Read John 8:1-11

I’m often asked why I became a vegetarian.  I wish I could give a more noble answer, but the truth is, I became a vegetarian because of a girl.  I was interested in dating her, and we watching a movie called Food Inc together.  She had been a vegetarian for several years, and at the time, I had no intentions of becoming one.  In fact, I was a proud meat consumer.  I loved it, and couldn’t imagine what it would be like to become a vegetarian.  But as I watched horrifying sciences of animal brutality beside my vegetarian girlfriend, I became convicted, and knew I needed to change the way I thought about food.  I decided I would become a vegetarian.

For me, it’s all or nothing.  When I wanted to be a musician I packed up and moved to Nashville.  When I wanted to fast and pray I didn’t eat solid food for forty days.  When I became a cyclist, I rode 500 miles to Natchez, MS from Nashville, TN.  I camped with a couple of friends for 6 nights in closed parks along the way.  Some people write me off as crazy, but I live with passion and walk wholeheartedly into things that light me on fire.  So, when I gave up meat and became a vegetarian, I threw out all the food I didn’t understand and started over.  I even quit working for myself and got a job at a local vegetarian restaurant and ended up rooming with the owners.

I go all in.

I remember the first time I visited my family after my decision to eat only veggies.  They didn’t know how to cook for me, so I cooked for myself.  I watched my dad dump what seemed like a pound of salt onto his potatoes, and I got worried.  I told him it was a dangerous amount of salt and if he wasn’t careful he could have heart problems in the future.  I walked to my uncle’s house.  He was hooked up to an oxygen machine, struggling to breathe after opening the front door.  I talked to him about his diet, sharing my new discoveries, and pleading with him to eat less meat.  In my mind, I was helping him, because less meat could mean better health and an improved quality of life.

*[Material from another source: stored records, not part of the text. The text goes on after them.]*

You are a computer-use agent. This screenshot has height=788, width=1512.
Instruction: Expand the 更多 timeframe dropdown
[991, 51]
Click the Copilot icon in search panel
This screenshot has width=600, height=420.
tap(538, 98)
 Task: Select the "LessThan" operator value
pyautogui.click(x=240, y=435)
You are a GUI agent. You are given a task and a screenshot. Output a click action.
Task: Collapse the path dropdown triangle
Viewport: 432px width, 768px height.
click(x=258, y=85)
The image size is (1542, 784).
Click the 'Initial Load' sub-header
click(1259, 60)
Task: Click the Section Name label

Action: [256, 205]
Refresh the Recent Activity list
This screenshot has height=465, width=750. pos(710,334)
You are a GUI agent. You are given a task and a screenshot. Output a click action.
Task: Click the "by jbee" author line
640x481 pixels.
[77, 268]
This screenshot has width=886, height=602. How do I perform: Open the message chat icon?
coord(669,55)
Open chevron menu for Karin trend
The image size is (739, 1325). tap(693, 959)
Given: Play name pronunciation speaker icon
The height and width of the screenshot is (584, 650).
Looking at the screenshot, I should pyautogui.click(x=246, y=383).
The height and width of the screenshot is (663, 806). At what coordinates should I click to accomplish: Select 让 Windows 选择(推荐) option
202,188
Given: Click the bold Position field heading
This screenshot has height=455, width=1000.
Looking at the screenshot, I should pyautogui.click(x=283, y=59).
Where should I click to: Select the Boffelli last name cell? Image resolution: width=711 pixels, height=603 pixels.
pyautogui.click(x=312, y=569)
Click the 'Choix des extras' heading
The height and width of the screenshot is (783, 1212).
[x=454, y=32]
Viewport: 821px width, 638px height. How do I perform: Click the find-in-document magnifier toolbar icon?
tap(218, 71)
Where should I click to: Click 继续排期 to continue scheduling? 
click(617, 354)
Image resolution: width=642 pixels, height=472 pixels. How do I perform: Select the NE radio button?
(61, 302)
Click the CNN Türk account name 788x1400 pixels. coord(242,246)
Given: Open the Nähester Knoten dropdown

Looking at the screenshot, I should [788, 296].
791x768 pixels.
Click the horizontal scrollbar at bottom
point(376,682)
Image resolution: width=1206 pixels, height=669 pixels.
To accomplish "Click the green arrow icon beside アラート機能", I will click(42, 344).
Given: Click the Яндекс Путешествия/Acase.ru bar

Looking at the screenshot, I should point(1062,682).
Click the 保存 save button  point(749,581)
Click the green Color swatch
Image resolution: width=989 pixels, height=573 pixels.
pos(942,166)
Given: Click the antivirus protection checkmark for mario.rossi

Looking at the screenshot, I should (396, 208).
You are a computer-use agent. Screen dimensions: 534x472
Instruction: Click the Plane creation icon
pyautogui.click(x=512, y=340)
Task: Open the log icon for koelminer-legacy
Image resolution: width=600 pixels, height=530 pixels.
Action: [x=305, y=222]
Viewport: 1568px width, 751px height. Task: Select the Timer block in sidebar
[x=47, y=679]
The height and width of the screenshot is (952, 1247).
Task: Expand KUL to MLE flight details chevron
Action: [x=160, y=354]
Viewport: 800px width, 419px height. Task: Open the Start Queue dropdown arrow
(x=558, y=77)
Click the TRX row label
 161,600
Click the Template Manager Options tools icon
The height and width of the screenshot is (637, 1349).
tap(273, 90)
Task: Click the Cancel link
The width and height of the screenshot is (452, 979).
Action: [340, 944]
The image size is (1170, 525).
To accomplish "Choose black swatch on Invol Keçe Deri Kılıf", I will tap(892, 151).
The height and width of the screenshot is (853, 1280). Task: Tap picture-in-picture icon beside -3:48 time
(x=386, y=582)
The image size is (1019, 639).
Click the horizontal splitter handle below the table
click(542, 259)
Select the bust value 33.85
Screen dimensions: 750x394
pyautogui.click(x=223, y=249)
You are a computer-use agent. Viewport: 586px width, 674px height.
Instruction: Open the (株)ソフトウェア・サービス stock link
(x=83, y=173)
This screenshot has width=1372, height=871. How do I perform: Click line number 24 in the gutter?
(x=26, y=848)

But I had a secret.  I was hooked on nicotine.  After my conversation with my uncle, I walked to the local park to light a cigarette.  In some ways I was practicing better health than him, but in other ways, I was ruining my own body.  I thought I could fix the people around me, but I was broken and needed fixing myself.  It took me years to break away from my addiction to nicotine, and I’m not sure I ever conquered my addiction to self-exaltation.

Isn’t that what this passage is really about?

After readying Jesus’ words, calling all of us to drop our stones because no one is innocent, I think about different times in my life I have spoken over others because I thought my ideas were more important, or pointed out things I didn’t agree with because my wrongs were hidden and theirs weren’t.  I remember times when I have felt more worthy and deserving to label myself a Christian than others who claimed to be.

It turns out, the only prerequisite to being Christian is to admit our brokenness before Christ and lean into Him.  He is our fixer, our healer, the only one that makes us whole.  We are all in this together, and none of us can claim to be more worthy than someone else.

The Gospel made sense after I read this passage.  The only person without sin in the circle of death was Jesus.  He was the only one qualified to throw stones, and He never even picked one up.

  1. Identify your skeletons.  What are you hiding in your closet?  Is it time to start addressing some of these things?  Is it time to get help from someone you trust?
  2. Have you ever been in the middle of the circle of death with accusers all around you?  How did you make it through?
  3. What opportunities have you had to show mercy instead of condemnation?